Não poderia também deixar de levar a discussão para minha área, a educação. Nossos educadores continuam resistentes às mudanças onde se perpetuam as falhas. Em sistemas educacionais ultrapassados ou ineficientes, professores e gestores mantêm métodos por tradição, falta de formação ou comodismo. Mesmo sabendo que abordagens mais inclusivas e tecnológicas seriam melhores, há resistência à inovação e medo de perder controle. Não podemos esquecer que pais e alunos também contribuem ao aceitar passivamente um ensino que não prepara para o mundo atual, reforçando o ciclo e transferindo para a série seguinte os problemas de aprendizagem com a aprovação automática.
Se formos mais precisos na individualização de tal comportamento, perceberemos que está ligado a traços compulsivos como dificuldade de ajustar ações mesmo diante de novas informações. Há baixa flexibilidade cognitiva ou resistência a mudar hábitos ou crenças. Além disso, vem a pressão social ou medo de se destacar ou ser punido por agir diferente. E, por fim, o mais comum: autoengano coletivo ou racionalizações que justificam o erro contido nas expressões “todo mundo faz assim”, “não tem outro jeito”.
Mas será que isso é eterno e que não tem jeito? Não é bem assim. Há diversos casos históricos em que sociedades mudaram drasticamente de comportamento coletivo, mesmo após longos períodos de resistência ou erro consciente. Essas mudanças geralmente foram impulsionadas por crises, movimentos sociais, avanços tecnológicos ou transformações culturais profundas. Isso aconteceu, por exemplo, na Alemanha após a Segunda Guerra Mundial. Depois do fim do colapso nazista, a sociedade alemã passou por uma reconstrução moral e institucional profunda. O país adotou políticas de memória, educação e justiça que transformaram radicalmente sua cultura política e social. Hoje, a Alemanha é uma das democracias mais estáveis da Europa, com forte compromisso com direitos humanos. Para não ficar só na Europa, lembremos da Revolução cultural no Irã, em 1979, que transformou radicalmente o comportamento coletivo, especialmente em relação à religião, vestimenta e papel da mulher. Embora controversa, foi uma mudança abrupta e profunda, com impacto duradouro na sociedade iraniana. Por fim, temos a China. Em menos de duas décadas, os chineses passaram de uma sociedade majoritariamente rural para uma potência digital. O uso de pagamentos móveis, redes sociais e plataformas digitais se tornou onipresente, mudando hábitos de consumo, comunicação e trabalho.
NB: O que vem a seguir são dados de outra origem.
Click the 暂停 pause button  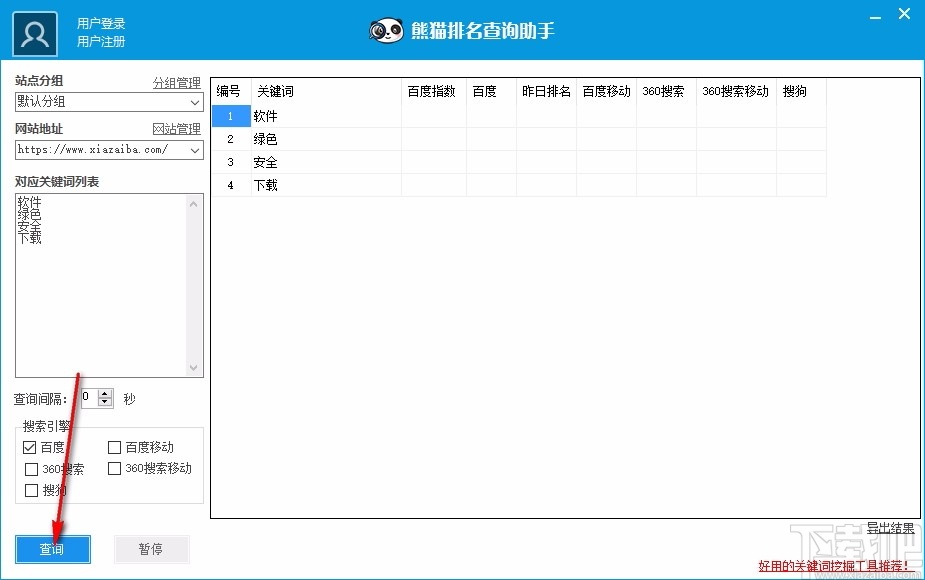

Essas mudanças mostram que comportamentos coletivos podem ser profundamente transformados, mesmo quando parecem arraigados. O gatilho costuma ser uma combinação de educação, liderança, crise e oportunidade. Portanto, é preciso alguém para plantar a semente da mudança, uma liderança. Não basta um nome novo ou diferente, mas alguém que transforme. Existe esse nome hoje na política de Cícero Dantas? Com relação à educação, vale lembrar que é um empresário da educação que está perpetuando a crise. Em relação à oportunidade, ela sempre surge a cada 4 anos. Basta focar na transformação, caso apareça. Por fim, resta a presença da crise. Há alguma dúvida de que já a vivenciamos por um longo período?